**Your objective**
Your answer is a number only: how many lines in the data below contain "card"?

**Information supplied**
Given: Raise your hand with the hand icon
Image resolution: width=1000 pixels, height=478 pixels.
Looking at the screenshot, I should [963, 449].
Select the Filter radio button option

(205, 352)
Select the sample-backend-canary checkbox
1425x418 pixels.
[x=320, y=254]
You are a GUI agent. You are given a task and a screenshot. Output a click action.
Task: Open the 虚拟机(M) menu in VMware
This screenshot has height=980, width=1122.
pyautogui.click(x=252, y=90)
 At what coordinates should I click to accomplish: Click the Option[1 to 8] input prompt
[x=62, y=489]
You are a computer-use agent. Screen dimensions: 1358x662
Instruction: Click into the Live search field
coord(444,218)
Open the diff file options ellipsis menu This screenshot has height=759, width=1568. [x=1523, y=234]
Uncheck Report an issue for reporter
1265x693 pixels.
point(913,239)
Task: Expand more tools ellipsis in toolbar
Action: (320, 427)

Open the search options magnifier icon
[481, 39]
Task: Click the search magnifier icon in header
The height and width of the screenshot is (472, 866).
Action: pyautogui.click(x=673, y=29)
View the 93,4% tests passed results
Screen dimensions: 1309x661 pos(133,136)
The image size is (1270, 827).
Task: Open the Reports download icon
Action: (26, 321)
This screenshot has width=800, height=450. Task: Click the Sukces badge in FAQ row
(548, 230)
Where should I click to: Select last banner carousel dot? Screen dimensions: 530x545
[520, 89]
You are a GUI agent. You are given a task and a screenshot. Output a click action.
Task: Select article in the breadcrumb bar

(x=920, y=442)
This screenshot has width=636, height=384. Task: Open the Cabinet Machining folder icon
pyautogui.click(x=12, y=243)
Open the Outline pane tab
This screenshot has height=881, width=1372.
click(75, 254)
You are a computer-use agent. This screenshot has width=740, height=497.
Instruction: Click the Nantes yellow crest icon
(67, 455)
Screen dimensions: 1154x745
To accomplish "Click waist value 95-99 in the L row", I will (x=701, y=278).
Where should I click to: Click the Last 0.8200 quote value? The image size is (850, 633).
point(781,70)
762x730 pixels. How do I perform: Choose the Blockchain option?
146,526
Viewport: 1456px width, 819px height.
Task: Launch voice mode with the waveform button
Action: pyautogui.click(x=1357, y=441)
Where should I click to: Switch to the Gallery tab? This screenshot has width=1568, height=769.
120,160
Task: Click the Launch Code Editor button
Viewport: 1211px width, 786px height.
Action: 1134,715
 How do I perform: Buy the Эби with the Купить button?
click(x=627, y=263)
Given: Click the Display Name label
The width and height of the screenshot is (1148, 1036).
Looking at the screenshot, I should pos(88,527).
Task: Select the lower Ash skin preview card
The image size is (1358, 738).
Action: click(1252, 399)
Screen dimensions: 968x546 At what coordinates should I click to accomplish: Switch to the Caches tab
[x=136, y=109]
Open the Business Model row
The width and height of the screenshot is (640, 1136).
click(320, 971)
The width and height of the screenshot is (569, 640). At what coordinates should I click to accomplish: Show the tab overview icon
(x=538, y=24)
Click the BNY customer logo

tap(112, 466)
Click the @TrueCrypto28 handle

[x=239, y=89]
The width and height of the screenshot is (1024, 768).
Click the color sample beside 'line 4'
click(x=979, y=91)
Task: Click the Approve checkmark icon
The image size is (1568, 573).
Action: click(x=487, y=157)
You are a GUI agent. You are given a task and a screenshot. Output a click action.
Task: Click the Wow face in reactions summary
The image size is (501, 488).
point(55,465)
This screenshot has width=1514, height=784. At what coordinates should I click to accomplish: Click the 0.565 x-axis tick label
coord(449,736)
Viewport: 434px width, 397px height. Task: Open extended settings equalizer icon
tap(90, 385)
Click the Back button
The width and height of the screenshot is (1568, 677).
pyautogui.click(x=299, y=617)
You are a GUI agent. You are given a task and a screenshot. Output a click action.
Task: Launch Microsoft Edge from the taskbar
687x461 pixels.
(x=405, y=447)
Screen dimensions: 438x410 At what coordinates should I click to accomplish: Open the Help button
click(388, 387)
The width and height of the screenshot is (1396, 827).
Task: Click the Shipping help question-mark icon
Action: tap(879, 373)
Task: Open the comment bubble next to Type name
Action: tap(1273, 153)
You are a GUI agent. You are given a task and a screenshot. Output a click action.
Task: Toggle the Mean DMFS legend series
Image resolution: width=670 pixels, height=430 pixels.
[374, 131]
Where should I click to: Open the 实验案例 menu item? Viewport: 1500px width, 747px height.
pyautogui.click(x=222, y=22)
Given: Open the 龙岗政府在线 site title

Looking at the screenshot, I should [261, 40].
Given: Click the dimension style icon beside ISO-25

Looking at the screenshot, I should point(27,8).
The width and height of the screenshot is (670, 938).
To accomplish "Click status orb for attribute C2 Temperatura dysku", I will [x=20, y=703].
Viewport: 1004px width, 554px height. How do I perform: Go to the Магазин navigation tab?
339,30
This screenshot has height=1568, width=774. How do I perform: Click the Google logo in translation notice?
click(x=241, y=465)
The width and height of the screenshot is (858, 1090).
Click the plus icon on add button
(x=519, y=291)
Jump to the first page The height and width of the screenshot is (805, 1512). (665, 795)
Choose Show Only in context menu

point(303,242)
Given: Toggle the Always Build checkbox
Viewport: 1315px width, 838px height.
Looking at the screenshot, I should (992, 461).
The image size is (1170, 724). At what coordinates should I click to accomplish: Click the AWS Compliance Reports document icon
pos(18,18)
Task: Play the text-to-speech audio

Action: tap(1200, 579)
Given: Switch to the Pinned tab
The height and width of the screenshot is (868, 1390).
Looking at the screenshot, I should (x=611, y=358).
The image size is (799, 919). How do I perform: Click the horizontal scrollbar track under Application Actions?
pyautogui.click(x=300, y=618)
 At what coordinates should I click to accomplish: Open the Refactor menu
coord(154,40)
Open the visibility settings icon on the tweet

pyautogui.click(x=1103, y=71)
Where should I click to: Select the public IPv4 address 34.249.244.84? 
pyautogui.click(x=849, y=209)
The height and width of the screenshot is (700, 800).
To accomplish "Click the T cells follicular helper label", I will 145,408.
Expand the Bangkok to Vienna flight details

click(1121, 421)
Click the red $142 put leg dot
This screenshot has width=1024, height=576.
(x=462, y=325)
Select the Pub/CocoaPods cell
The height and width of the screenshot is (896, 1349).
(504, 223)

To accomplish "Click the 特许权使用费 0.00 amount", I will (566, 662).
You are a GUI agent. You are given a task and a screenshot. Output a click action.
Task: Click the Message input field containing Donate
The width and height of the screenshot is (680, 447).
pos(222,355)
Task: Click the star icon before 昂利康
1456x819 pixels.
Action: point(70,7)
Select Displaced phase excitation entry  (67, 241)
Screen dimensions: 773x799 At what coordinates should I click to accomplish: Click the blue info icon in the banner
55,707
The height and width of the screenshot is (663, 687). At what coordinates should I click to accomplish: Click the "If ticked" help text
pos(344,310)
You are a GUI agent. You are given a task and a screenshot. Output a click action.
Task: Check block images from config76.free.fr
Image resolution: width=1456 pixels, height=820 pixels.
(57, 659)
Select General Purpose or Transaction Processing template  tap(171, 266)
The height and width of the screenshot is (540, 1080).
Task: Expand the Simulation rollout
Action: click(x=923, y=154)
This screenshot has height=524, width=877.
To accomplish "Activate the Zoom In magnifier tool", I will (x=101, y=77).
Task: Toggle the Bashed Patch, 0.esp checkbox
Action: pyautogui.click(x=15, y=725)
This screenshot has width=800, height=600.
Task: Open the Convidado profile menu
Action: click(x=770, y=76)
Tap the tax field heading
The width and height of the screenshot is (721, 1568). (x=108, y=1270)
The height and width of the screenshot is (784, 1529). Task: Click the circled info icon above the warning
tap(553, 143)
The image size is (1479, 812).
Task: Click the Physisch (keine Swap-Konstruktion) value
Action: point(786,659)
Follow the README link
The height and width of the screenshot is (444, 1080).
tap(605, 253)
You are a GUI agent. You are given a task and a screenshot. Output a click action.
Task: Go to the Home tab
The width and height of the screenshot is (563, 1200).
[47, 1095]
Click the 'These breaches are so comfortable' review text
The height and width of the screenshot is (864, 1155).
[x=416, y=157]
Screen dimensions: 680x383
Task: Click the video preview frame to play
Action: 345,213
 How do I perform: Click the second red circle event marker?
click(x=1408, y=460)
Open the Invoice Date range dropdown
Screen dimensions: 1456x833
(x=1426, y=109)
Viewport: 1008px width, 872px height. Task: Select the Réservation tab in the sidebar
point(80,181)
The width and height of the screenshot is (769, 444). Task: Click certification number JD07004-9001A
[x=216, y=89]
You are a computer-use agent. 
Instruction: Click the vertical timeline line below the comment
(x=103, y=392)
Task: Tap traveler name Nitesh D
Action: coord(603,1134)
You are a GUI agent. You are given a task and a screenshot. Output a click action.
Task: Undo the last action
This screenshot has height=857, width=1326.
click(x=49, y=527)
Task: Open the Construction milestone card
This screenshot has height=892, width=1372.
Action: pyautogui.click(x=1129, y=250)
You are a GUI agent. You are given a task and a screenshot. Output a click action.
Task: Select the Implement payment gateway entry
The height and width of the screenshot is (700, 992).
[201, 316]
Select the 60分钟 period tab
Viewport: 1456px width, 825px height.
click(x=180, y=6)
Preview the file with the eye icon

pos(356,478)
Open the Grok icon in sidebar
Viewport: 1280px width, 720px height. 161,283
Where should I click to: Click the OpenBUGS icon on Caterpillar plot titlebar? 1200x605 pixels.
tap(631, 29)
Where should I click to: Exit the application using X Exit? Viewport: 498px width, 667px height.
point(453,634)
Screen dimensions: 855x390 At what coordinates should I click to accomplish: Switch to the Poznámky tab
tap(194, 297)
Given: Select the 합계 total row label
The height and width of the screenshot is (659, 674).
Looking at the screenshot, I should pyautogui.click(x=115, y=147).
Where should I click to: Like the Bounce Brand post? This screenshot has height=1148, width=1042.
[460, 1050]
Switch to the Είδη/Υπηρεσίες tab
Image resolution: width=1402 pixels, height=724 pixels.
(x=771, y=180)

**Solved exercise**
2